|Title||Plasma metabolites associated with colorectal cancer: A discovery-replication strategy|
|Author(s)||Geijsen, Anne J.M.R.; Brezina, Stefanie; Keski-Rahkonen, Pekka; Baierl, Andreas; Bachleitner-Hofmann, Thomas; Bergmann, Michael M.; Boehm, Juergen; Brenner, Hermann; Chang-Claude, Jenny; Duijnhoven, Fränzel J.B. van; Gigic, Biljana; Gumpenberger, Tanja; Hofer, Philipp; Hoffmeister, Michael; Holowatyj, Andreana N.; Karner-Hanusch, Judith; Kok, Dieuwertje E.; Leeb, Gernot; Ulvik, Arve; Robinot, Nivonirina; Ose, Jennifer; Stift, Anton; Schrotz-King, Petra; Ulrich, Alexis B.; Ueland, Per Magne; Kampman, Ellen; Scalbert, Augustin; Habermann, Nina; Gsur, Andrea; Ulrich, Cornelia M.|
|Source||International Journal of Cancer 145 (2019)5. - ISSN 0020-7136 - p. 1221 - 1231.|
Nutrition and Disease
|Publication type||Refereed Article in a scientific journal|
|Keyword(s)||colorectal cancer - discovery-replication approach - metabolomics - UHPLC-QTOF-MS|
Colorectal cancer is known to arise from multiple tumorigenic pathways; however, the underlying mechanisms remain not completely understood.
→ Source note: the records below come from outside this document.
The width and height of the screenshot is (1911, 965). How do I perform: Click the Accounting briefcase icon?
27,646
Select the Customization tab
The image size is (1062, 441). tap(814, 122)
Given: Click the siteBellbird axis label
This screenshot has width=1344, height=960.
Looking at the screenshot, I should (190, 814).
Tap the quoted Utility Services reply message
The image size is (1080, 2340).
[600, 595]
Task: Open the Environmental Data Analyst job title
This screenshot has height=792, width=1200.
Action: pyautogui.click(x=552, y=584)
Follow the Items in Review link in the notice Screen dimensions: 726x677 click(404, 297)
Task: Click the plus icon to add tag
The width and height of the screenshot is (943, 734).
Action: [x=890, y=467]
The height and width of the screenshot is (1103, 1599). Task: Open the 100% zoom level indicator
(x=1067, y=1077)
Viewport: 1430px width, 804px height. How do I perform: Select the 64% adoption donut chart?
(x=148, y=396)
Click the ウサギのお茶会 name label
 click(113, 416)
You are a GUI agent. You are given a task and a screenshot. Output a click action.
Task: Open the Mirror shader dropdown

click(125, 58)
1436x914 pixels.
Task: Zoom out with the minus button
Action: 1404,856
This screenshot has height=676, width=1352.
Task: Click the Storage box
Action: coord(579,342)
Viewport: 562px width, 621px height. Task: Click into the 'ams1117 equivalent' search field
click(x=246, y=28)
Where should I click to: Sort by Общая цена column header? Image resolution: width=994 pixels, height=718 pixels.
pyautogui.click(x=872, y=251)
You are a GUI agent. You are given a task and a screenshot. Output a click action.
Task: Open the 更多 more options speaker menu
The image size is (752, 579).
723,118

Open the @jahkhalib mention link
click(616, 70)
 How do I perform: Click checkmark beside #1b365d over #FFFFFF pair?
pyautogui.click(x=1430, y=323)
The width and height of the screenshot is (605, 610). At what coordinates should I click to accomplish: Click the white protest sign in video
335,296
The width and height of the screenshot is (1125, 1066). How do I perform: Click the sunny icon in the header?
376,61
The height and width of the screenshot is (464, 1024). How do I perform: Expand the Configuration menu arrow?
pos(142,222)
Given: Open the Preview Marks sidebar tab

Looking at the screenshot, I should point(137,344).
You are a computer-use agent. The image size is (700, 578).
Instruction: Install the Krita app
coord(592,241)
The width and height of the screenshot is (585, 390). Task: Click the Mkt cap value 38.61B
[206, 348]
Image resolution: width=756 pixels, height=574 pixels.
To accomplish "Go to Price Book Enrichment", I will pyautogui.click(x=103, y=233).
Metabolomics is becoming an increasingly popular tool in assessing biological processes. Previous metabolomics research focusing on colorectal cancer is limited by sample size and did not replicate findings in independent study populations to verify robustness of reported findings. Here, we performed a ultrahigh performance liquid chromatography-quadrupole time-of-flight mass spectrometry (UHPLC-QTOF-MS) screening on EDTA plasma from 268 colorectal cancer patients and 353 controls using independent discovery and replication sets from two European cohorts (ColoCare Study: n = 180 patients/n = 153 controls; the Colorectal Cancer Study of Austria (CORSA) n = 88 patients/n = 200 controls), aiming to identify circulating plasma metabolites associated with colorectal cancer and to improve knowledge regarding colorectal cancer etiology. Multiple logistic regression models were used to test the association between disease state and metabolic features. Statistically significant associated features in the discovery set were taken forward and tested in the replication set to assure robustness of our findings. All models were adjusted for sex, age, BMI and smoking status and corrected for multiple testing using False Discovery Rate. Demographic and clinical data were abstracted from questionnaires and medical records.